▸ Problem requirements:
For the data below, restate word for word only the lines from the line containing "The image size is (1568, 410)." through the line containing "Task: Save with the green checkmark icon", both ends included.

[Extracted records]
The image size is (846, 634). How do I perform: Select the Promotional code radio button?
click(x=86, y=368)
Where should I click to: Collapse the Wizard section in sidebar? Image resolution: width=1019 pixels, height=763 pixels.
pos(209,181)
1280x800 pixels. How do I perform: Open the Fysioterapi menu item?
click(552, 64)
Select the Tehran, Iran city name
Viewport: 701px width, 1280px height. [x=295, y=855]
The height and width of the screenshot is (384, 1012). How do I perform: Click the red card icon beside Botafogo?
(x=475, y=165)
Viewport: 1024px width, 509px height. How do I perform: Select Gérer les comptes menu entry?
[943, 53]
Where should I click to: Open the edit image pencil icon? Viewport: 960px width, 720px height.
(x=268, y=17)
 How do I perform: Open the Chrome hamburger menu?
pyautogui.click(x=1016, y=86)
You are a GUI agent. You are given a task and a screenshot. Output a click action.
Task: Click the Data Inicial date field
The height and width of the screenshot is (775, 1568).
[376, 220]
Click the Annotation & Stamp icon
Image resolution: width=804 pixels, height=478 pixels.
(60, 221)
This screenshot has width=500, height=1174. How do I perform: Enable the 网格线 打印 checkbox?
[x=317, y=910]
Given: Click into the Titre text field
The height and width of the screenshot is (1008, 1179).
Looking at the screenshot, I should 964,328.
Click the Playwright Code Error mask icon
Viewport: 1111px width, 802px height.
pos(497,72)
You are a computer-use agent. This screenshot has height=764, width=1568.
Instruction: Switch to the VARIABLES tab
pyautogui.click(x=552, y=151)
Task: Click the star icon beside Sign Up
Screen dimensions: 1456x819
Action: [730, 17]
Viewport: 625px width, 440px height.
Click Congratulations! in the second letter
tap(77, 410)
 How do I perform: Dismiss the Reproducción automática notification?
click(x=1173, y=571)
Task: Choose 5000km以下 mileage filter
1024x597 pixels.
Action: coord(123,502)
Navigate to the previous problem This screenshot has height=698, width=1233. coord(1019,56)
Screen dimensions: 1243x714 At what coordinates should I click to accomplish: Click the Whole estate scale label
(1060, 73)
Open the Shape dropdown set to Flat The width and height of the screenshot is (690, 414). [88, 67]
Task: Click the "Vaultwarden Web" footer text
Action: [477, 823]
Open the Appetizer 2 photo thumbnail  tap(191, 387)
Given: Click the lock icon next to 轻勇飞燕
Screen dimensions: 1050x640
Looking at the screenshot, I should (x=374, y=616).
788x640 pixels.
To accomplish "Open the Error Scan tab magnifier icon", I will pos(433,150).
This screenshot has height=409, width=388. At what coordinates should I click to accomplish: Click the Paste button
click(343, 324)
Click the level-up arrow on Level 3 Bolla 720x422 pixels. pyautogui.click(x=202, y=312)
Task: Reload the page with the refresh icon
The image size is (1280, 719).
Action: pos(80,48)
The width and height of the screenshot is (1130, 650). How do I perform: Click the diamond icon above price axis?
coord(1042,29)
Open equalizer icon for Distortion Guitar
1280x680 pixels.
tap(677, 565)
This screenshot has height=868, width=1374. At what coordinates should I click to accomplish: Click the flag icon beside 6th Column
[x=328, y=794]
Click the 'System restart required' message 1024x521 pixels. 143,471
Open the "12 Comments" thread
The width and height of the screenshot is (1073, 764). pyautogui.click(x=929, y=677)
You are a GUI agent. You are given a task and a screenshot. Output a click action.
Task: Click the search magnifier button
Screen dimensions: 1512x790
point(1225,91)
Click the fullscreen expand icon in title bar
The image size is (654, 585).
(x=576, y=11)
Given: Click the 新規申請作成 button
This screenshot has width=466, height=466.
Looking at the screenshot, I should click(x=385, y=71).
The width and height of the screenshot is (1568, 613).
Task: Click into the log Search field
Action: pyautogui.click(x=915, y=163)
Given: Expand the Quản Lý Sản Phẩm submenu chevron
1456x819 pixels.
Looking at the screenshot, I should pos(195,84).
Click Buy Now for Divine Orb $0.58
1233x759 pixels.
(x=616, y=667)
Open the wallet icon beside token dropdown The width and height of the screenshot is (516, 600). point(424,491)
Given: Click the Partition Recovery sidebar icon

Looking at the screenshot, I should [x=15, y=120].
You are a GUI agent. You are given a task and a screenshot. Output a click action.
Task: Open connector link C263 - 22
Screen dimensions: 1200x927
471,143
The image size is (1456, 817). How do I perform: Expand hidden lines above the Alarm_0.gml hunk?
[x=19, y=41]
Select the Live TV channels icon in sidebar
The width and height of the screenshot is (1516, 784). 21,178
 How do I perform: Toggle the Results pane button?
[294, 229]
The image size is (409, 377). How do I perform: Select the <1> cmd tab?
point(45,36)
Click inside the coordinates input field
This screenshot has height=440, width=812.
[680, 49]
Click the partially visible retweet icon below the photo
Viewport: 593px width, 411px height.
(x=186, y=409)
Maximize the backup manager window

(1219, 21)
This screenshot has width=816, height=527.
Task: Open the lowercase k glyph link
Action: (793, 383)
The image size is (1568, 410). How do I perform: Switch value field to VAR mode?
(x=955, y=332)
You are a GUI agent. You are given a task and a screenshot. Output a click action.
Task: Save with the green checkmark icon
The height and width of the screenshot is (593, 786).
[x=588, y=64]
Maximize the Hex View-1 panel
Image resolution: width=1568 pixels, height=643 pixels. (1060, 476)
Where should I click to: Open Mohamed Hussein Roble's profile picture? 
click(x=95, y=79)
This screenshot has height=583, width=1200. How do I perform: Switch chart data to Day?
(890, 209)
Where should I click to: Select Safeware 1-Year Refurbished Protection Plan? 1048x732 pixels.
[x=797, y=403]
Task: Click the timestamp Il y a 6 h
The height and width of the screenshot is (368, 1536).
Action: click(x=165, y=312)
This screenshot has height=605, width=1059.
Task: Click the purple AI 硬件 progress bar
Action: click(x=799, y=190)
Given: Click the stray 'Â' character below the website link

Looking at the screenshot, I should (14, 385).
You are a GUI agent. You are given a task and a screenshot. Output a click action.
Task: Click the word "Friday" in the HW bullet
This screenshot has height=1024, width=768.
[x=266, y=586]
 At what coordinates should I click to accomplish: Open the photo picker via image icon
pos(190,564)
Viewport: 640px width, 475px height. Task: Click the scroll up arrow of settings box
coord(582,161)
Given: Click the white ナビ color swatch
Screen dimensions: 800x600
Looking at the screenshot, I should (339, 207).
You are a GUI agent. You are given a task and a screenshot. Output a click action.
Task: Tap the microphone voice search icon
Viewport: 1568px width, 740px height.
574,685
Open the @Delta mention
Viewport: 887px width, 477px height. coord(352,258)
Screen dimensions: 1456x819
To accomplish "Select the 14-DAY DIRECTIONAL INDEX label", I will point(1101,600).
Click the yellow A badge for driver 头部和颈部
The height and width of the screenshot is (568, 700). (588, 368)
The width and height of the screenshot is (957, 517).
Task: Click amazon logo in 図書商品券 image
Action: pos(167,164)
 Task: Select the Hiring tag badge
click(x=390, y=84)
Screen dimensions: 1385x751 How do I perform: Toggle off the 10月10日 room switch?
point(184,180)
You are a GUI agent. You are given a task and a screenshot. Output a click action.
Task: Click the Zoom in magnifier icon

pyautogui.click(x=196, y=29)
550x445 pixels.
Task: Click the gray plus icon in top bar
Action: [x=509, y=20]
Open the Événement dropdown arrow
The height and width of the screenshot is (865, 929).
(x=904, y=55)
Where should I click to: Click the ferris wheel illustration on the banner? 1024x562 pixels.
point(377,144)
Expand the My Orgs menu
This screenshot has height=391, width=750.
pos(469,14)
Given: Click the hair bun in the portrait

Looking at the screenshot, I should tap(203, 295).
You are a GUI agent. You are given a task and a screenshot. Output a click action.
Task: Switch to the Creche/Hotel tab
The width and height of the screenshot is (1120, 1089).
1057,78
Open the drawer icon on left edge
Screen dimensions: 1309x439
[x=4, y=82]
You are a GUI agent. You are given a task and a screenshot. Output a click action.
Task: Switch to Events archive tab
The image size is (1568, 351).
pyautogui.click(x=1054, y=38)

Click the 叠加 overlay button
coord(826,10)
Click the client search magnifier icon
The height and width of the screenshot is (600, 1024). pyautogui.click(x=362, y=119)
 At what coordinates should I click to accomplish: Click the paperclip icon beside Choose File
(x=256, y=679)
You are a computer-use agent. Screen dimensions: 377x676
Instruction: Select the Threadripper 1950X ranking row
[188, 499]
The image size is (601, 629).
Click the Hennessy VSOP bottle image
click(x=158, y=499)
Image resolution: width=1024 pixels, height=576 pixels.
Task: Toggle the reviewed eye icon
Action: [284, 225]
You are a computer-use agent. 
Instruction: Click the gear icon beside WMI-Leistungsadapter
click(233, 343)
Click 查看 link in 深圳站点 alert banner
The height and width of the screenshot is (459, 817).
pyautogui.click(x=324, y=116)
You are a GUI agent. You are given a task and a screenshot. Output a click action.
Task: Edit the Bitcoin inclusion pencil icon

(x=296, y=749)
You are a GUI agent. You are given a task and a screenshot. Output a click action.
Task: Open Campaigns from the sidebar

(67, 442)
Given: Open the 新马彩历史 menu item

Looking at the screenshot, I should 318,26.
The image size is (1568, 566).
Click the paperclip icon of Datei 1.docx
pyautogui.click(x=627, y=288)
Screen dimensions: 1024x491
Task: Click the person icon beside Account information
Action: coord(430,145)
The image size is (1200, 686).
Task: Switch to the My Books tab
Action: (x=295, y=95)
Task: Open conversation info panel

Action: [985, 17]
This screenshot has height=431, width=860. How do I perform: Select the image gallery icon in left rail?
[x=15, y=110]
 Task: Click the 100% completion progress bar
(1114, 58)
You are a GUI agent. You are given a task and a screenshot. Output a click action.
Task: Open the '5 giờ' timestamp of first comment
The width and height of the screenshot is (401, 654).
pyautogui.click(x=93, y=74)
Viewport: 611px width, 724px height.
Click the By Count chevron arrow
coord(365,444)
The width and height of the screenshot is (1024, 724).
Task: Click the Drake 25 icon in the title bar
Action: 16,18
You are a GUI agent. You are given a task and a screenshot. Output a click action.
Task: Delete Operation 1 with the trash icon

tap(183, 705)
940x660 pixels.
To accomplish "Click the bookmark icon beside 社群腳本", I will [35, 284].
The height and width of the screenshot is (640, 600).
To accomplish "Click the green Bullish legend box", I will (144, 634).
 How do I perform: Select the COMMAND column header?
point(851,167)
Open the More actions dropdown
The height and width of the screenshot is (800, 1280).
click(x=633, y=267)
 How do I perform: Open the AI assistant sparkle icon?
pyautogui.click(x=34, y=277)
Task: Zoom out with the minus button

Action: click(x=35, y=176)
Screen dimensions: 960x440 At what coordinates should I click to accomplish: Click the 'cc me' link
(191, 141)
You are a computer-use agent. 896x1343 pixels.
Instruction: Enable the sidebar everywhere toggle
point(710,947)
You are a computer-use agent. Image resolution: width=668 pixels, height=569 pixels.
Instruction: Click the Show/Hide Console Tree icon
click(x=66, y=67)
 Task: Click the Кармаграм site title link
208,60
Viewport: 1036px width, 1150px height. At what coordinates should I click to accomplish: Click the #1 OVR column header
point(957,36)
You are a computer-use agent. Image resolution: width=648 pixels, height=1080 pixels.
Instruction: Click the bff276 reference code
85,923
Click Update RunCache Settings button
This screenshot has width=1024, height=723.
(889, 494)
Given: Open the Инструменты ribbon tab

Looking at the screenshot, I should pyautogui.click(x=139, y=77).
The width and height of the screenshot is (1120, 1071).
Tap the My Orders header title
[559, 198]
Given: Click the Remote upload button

▸ Result of this exercise:
The image size is (1568, 410). How do I perform: Switch value field to VAR mode?
(x=955, y=332)
You are a GUI agent. You are given a task and a screenshot. Output a click action.
Task: Save with the green checkmark icon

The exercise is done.